Mimo wszystko sprawniejszą obsługę zapewnia aplikacja Cambridge Connect. Jest lepsza, niż można by się spodziewać. Dużo lepsza niż Pioneera i Marantza. Inżynierowie z Cambridge Audio zrobili na tym polu spory krok naprzód. Na iPadzie mini program działał szybko i sprawnie, choć dopatrzyliśmy się jednego błędu. Mianowicie, gdy przeszukiwałem (FK) muzykę z dysku NAS Synology po opcji folderów (nie artystów/albumów itd.) nie działała opcja dodania pozycji do kolejki odtwarzania; z chwilą gdy próbowałem (FK) ją wywoływać, program regularnie „ się wykładał”. Mimo wszystko, aplikację trzeba ocenić bardzo pozytywnie.


Budowa

O Stream Magicu można było wypowiadać się pozytywnie, ale jego obudowa nie była szczytem marzeń – ani estetów, ani tych, którzy każdy detal oglądają przez lupę. Było się do czego przyczepić. Azur 851N reprezentuje zdecydowanie wyższy poziom jakości wykonania. Wygląda jak sprzęt dwukrotnie droższy, co w gruncie rzeczy nie odbiega od prawdy.

Obudowa jest niemal w całości aluminiowa – z metalu tego wykonano gruby front i wszystkie pozostałe ścianki, prócz dolnej (stalowej). Zwraca uwagę idealna precyzja wykonania, widoczna szczególnie w obrębie styku przycisków i obudowy. Nie widać żadnych szczelin.

CA Azur 851N wnetrze2

We wnętrzu panuje ład i czystość montażu. Centralne miejsce z przodu, lekko oddalone od reszty układów, zajmuje duży transformator toroidalny z dwiema warstwami silikonowych mat tłumiących drgania i okrągłą metalową płytą, która owe maty dociska. Wyprowadzono z niego kilka odczepów, oddzielnie dla poszczególnych sekcji. Przewody skręcono ze sobą i zaopatrzono w ferryt tłumiący zakłócenia RFI.

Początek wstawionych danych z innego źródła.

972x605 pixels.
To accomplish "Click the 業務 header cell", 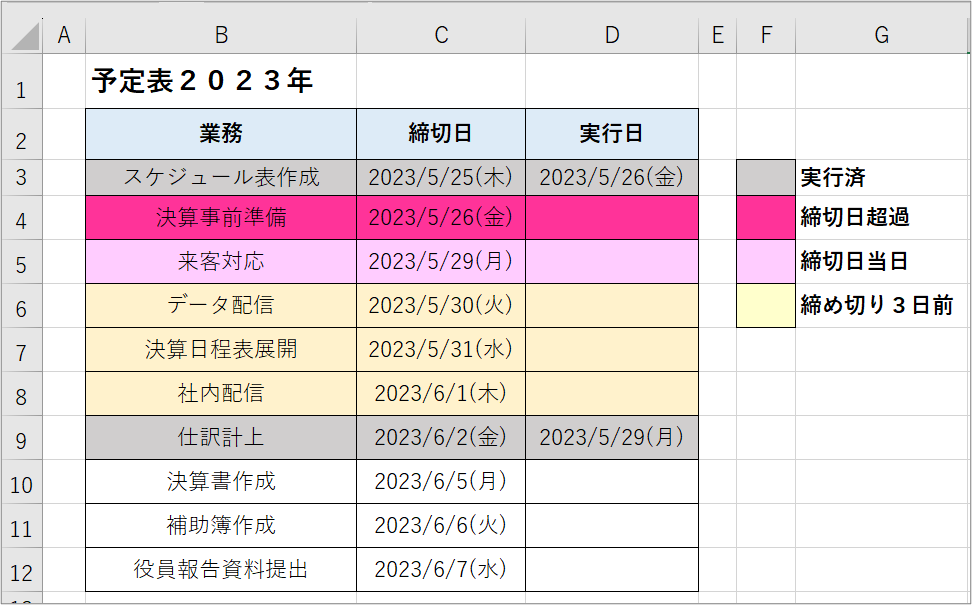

Płyta główna zawiera całą sekcję analogową, cyfrową audio oraz liczne elementy głównego zasilacza liniowego (dodatkowy zasilacz impulsowy obsługuje układy sieciowe i tryb stand-by) – w tym 8 kondensatorów filtrujących Nover (2200 µF/35V) oraz aż 10 scalonych stabilizatorów napięciowych L7805ACV/L7905ACV/L7915ACV. Wejściem USB zarządza układ XMOS 8L6C5, zaś rolę odbiornika wejściowego SPDIF pełni układ Cirrus Logic CS8416-CZZ. Mózgiem systemu, pełniącym funkcję upsamplera ATF do częstotliwości 384 kHz (znane już rozwiązanie CA), jest 32-bitowy procesor DSP Analog Devices ADSP-21261 (Blackfin). Tu widać rodzinne koligacje ze Stream Magikiem. Sekcja c/a jest jednak inna – zastosowano dwie kości AD1955; po jednej na kanał, w trybie różnicowym.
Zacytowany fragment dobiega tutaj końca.